▶ Passage à lire
────────
On peut rajouter aussi l’excès de consommation, à l’excès d’investissement. Cet individu hypermoderne est au fond à l’opposé de l’idéal qui a perduré à travers pas mal de siècles et qui a longtemps été celui de l’Honnête Homme.
L’Honnête Homme des siècles classiques, c’était justement celui de la juste mesure, celui de l’équilibre, c’était un idéal moral et social. Eh bien aujourd’hui, l’Honnête Homme, d’une certaine façon, c’est complètement “ringard” et on n’en parle plus du tout ! Je ne pense pas, que ce soit ringard mais, dans les faits, ce n’est pas du tout ce modèle-là qui est au-devant de la scène, et l’expression résonne comme quelque chose de désuet, quelque chose qui va totalement à l’encontre de ce que valorise la société contemporaine.
Le rapport au temps : de la soumission à la tyrannie
Depuis les débuts de l’ère capitaliste, notre rapport au Temps a fait l’objet d’une accélération continue, mais cette accélération s’est singulièrement radicalisée cette dernière décennie. La révolution survenue dans le domaine des technologies de la communication, avec l’avènement de l’instantanéité (mails, portables, etc.) ses dernières années n’y sont pas pour rien. Tous ces éléments ont fait venir au devant de la scène les notions d’urgence, d’instantanéité et d’immédiateté dans ce que vivent les gens au quotidien.
────────
▶ Extraits de données

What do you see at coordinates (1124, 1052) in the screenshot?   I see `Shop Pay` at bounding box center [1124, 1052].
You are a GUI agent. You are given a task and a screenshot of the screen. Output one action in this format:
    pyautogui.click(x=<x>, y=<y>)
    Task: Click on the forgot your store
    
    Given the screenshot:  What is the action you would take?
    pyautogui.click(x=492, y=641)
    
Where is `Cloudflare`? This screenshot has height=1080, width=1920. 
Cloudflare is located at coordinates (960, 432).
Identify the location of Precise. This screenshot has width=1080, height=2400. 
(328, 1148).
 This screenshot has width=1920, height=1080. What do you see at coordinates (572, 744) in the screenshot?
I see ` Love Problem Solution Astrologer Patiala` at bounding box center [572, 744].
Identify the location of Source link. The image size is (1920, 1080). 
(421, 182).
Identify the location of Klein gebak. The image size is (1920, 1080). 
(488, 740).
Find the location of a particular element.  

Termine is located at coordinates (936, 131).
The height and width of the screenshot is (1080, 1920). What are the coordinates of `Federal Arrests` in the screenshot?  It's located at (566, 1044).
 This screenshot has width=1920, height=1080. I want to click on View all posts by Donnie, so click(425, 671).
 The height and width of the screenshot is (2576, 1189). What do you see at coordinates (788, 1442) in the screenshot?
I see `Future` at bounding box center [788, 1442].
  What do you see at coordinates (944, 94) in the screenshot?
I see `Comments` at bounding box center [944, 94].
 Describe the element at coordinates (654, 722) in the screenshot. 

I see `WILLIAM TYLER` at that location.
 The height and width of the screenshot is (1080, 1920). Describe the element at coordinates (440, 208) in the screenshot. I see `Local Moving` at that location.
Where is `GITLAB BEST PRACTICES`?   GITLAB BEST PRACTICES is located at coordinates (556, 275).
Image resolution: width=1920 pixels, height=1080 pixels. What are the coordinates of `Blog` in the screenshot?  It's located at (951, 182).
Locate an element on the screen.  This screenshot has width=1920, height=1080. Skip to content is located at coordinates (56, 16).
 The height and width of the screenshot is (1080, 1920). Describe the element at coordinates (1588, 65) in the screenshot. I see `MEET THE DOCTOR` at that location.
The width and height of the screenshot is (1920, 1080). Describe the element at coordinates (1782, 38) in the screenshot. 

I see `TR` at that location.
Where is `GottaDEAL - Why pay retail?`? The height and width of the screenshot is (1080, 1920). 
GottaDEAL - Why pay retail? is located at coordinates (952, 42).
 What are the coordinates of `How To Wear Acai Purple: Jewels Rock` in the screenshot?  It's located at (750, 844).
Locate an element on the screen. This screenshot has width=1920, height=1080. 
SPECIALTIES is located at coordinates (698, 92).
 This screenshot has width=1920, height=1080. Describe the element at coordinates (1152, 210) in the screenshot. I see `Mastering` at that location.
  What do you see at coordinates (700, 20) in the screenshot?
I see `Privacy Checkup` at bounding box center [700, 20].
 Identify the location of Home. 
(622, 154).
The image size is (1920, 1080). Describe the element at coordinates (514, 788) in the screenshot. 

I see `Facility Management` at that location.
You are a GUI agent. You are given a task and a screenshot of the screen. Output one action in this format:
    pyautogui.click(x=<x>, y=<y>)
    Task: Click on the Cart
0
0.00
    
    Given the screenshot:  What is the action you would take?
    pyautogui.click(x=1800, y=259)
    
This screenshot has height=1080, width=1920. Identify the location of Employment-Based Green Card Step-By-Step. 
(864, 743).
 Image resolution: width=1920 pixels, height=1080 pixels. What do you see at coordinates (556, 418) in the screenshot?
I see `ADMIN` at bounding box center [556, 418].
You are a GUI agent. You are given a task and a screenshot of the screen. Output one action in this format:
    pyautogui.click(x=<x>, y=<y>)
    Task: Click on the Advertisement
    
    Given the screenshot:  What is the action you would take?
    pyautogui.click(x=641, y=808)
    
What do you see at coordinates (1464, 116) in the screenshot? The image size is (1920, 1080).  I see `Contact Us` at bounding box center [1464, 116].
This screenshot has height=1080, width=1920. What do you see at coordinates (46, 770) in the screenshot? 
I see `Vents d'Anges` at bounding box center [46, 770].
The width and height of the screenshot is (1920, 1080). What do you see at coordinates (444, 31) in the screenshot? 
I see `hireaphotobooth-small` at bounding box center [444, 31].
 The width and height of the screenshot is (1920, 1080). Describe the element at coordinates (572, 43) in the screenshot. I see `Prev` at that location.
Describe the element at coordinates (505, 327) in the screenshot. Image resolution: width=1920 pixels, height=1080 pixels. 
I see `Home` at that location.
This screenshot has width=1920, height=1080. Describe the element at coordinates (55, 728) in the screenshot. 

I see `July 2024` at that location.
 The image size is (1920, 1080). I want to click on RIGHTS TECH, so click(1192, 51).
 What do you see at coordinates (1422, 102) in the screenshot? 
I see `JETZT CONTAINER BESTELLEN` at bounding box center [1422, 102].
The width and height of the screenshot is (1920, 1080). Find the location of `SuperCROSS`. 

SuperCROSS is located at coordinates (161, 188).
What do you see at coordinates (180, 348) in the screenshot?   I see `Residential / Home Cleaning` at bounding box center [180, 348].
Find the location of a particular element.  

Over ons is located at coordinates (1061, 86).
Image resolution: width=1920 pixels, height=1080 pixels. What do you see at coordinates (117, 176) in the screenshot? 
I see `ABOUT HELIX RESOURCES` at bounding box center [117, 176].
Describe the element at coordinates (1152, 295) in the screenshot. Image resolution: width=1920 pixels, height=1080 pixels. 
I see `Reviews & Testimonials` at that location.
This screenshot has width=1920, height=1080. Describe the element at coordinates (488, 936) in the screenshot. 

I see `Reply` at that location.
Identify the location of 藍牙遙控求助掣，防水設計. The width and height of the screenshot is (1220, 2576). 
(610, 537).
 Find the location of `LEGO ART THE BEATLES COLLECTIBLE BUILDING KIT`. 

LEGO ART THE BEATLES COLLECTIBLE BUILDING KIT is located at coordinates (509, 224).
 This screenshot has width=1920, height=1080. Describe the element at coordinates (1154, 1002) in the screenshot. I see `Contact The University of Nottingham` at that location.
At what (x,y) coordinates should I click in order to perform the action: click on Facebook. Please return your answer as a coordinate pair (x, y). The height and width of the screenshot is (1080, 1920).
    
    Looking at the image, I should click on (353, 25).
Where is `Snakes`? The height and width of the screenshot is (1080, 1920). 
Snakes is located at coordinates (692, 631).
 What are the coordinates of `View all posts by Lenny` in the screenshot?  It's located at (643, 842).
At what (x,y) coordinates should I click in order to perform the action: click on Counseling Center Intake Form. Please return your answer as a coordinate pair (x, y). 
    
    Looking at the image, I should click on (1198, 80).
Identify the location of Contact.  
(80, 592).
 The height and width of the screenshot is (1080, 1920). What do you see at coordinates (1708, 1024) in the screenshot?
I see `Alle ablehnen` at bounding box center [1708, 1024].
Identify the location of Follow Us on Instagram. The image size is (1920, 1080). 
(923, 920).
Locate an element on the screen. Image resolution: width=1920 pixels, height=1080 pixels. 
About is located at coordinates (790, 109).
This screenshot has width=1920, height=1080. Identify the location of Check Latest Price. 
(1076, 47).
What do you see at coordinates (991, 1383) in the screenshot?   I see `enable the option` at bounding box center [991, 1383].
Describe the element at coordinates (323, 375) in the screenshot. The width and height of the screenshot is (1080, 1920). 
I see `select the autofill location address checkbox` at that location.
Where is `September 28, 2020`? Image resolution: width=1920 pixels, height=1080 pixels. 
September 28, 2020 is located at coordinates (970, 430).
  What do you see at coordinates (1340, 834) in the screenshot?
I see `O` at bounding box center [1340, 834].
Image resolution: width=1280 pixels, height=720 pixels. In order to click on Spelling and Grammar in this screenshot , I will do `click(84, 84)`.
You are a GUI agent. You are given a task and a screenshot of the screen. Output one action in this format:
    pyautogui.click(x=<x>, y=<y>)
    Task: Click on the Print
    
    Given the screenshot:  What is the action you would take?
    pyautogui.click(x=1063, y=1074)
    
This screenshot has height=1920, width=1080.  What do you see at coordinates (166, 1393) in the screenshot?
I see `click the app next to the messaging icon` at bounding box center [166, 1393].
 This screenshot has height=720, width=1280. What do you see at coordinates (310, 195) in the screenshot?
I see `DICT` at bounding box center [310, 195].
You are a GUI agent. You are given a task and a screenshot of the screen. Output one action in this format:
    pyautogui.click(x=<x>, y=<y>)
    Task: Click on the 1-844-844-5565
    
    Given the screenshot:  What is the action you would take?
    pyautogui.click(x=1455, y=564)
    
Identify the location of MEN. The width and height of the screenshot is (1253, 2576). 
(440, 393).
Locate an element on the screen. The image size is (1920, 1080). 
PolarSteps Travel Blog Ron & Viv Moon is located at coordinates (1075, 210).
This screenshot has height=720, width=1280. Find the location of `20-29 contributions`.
────────
▶ Problèmes à résoudre
#1 Répondez aux questions suivantes en vous appuyant sur le passage.
(a) Quel genre d'idéal l'Honnête Homme des siècles classiques représentait-il ?
(b) Depuis quand notre rapport au Temps connaît-il une accélération continue ?
(c) Au cours de quelle période cette accélération s'est-elle singulièrement radicalisée ?
#2 Relevez dans le passage toutes les notions que la révolution des technologies de la communication a fait venir au-devant de la scène dans la vie quotidienne.
#3 Expliquez en une à trois phrases pourquoi, selon le passage, l'expression « Honnête Homme » résonne aujourd'hui comme quelque chose de désuet.
Les données forment un ensemble distinct du passage.

▶ En réponse
#1
(a) Un idéal moral et social, celui de la juste mesure et de l'équilibre.
(b) Depuis les débuts de l'ère capitaliste.
(c) Cette dernière décennie.

#2 L'urgence, l'instantanéité et l'immédiateté.

#3 Elle va totalement à l'encontre de ce que valorise la société contemporaine. Dans les faits, ce modèle n'est plus du tout au-devant de la scène.